→ Reading text
%%

Michigan will be able to take advantage of the middle of the field with the passing game. The tight ends should be prepared for an eventful day as Harbaugh already loves using the intermediate passing game, especially to the big pass catchers. Anticipate seeing multiple tight end sets and maybe even the fullbacks getting into the passing attack.
Michigan has yet to prove their worthiness in the passing game but have proved to be serviceable. Minnesota has held opposing quarterbacks to an average of 177 yards passing per game. Facing Heisman Trophy candidate Trevone Boykin, the Golden Gophers held him to 246 yards, one touchdown and one interception.
Rushing Defense against Minnesota
Minnesota will unleash a duo of freshman running backs to help protect the Little Brown Jug. Rodney Smith and Shannon Brooks lead the team in touches. Smith is averaging four yards a carry but has only crossed the goal line once. Brooks is averaging seven yards a touch but only has 45 carries. He has touched pay dirt three times, tied for the team lead with quarterback Mitch Leidner. Brooks has come on as of late and might see more carries than Smith.
By no means are the Minnesota offensive lineman world beaters, but they are willing and able to help create holes. They have helped the team rush for an average of a 156 yards per game. But the question here isn’t if they’re willing and able, it’s will they be able to handle this tenacious Michigan defensive line?
The Michigan defense is still holding opponents under 65 yards rushing per game. With Minnesota being an average running team, do not expect to see them move the ball much more than anyone else the Wolverines have faced. Ryan Glasgow, Chris Wormley and Willie Henry will all be looking to take out some aggression after the loss to MSU.

%%

→ What you need to do
Update the Michigan–Minnesota preview between "The Michigan defense" and "loss to MSU.", inclusive, replacing "MSU" with "Michigan State". The records are separate material, unrelated to the Michigan–Minnesota preview.

→ Material shown

%%

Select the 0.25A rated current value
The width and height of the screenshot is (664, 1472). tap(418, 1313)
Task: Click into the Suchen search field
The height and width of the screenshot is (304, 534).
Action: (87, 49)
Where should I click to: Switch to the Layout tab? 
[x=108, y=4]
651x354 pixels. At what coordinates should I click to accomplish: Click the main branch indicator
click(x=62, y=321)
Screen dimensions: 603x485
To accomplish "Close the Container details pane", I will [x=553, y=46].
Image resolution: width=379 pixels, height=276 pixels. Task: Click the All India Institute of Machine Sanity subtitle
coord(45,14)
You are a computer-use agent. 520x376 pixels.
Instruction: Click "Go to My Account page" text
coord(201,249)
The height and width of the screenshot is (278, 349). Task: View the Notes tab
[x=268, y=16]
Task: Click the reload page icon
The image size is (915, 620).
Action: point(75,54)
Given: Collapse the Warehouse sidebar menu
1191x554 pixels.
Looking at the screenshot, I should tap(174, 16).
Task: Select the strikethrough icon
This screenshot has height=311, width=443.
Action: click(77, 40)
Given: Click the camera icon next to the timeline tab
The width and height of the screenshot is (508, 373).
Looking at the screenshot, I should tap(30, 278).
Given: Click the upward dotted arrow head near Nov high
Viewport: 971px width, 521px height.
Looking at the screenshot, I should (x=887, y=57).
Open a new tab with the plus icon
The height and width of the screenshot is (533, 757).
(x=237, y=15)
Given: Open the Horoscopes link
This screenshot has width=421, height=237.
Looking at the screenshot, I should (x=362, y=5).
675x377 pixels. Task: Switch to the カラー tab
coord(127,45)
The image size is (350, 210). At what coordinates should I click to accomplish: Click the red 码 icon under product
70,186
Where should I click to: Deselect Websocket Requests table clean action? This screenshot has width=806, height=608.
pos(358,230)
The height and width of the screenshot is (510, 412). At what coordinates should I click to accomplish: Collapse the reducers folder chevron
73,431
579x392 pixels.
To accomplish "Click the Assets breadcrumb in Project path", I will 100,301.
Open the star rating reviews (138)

%%

→ Result of the exercise
The Michigan defense is still holding opponents under 65 yards rushing per game. With Minnesota being an average running team, do not expect to see them move the ball much more than anyone else the Wolverines have faced. Ryan Glasgow, Chris Wormley and Willie Henry will all be looking to take out some aggression after the loss to Michigan State.